▸ EXERCISE OBJECTIVE: Reproduce every line from the one containing "1092x1092 pixels. How" down to the one containing "This screenshot has height=840, width=1455.", including both of those lines. Omit the pictures from your answer.

▸ EXCERPTED DATA:
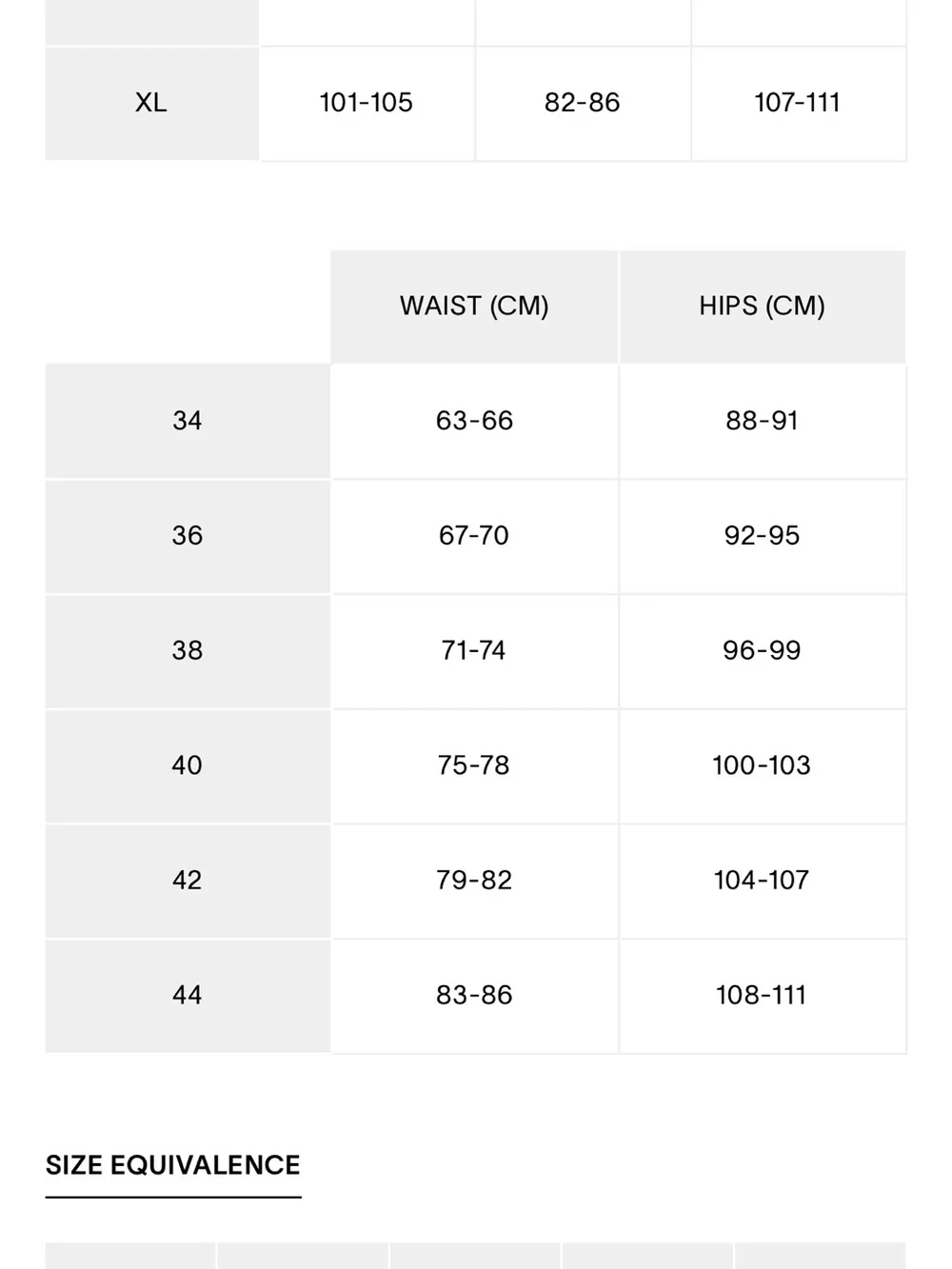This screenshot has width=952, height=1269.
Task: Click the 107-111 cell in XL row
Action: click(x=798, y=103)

==

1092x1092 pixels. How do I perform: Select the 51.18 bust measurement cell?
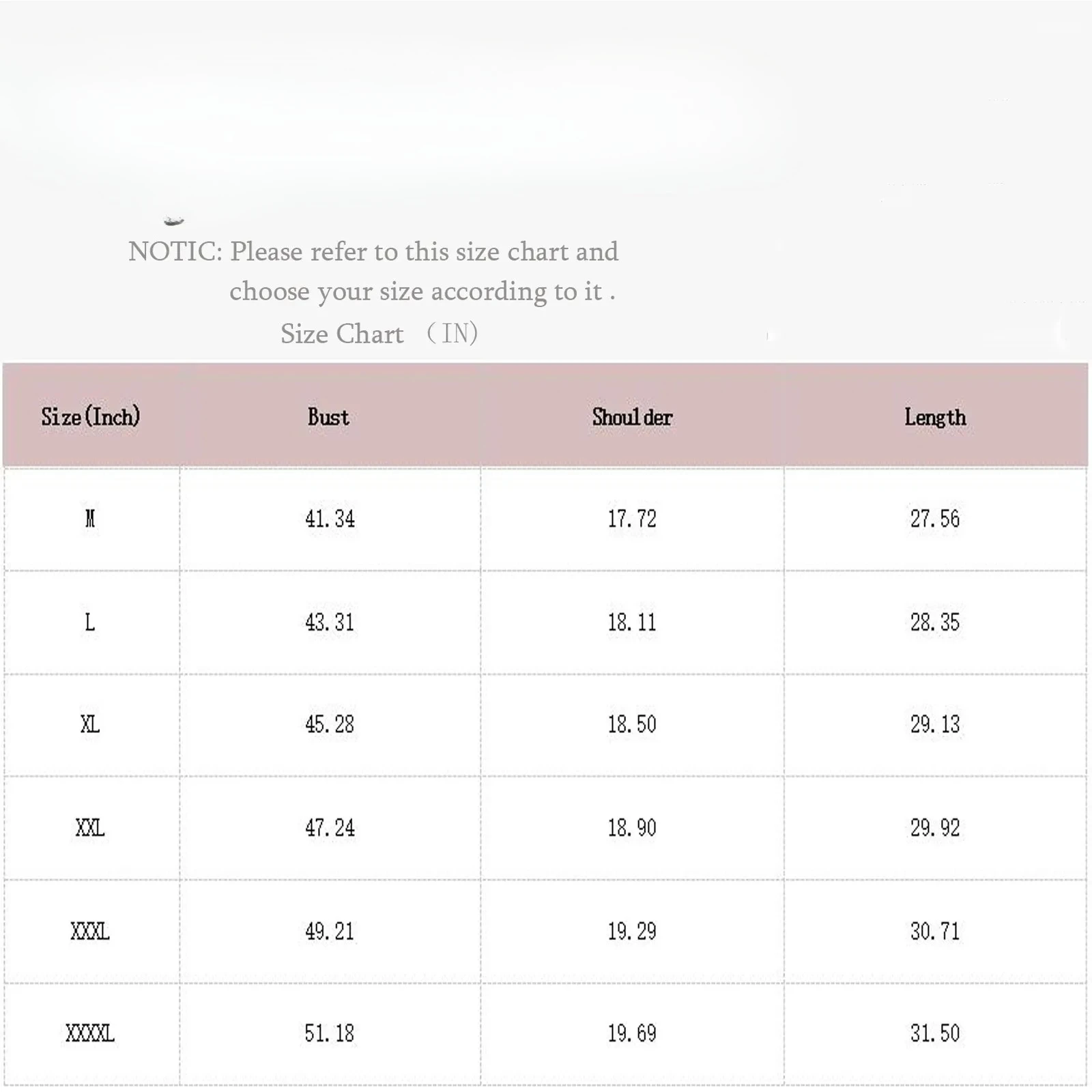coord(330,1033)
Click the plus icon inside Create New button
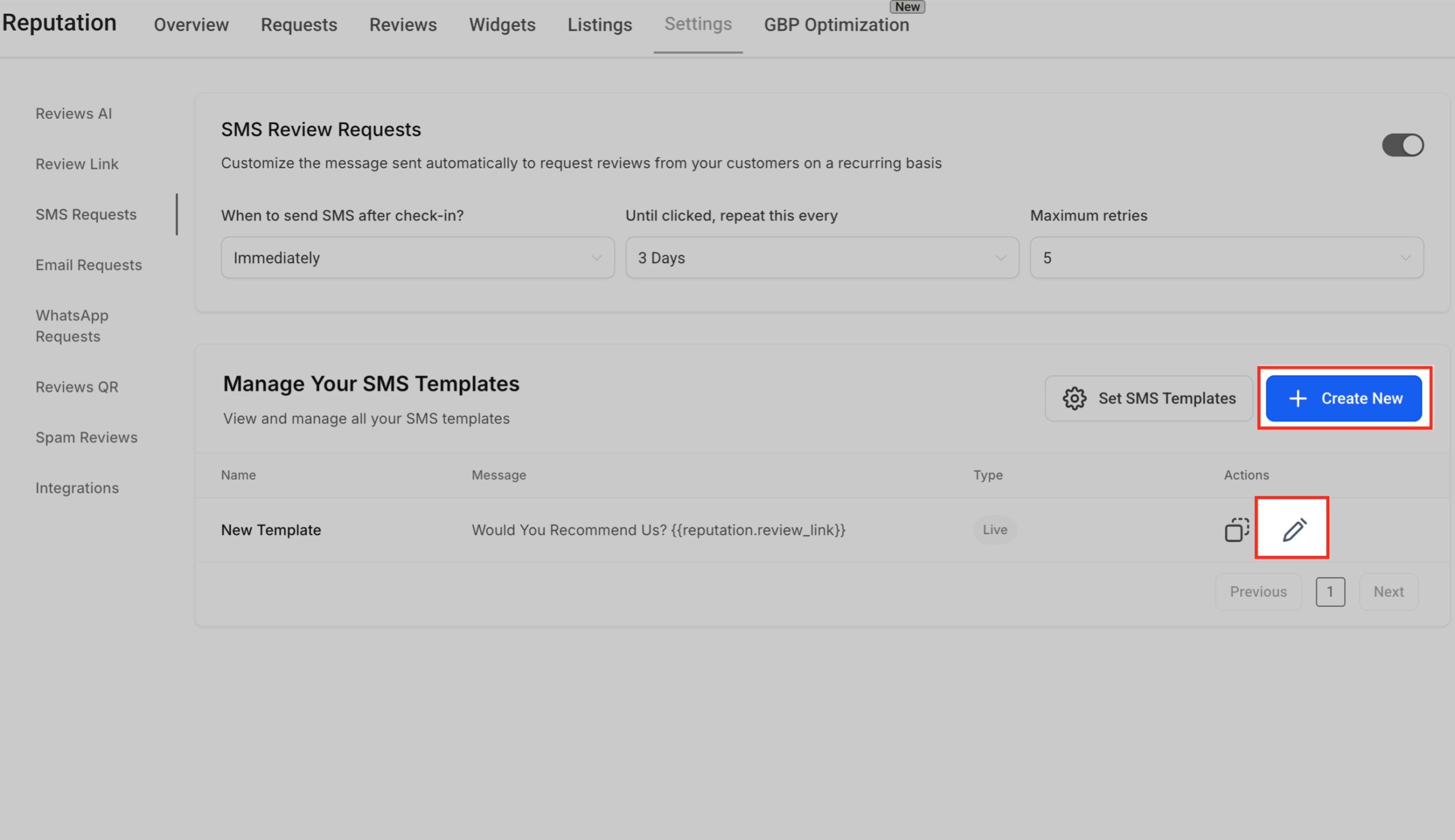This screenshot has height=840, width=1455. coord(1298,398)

▸ TASK RESPONSE:
1092x1092 pixels. How do I perform: Select the 51.18 bust measurement cell?
coord(330,1033)
Click the plus icon inside Create New button
This screenshot has height=840, width=1455. coord(1298,398)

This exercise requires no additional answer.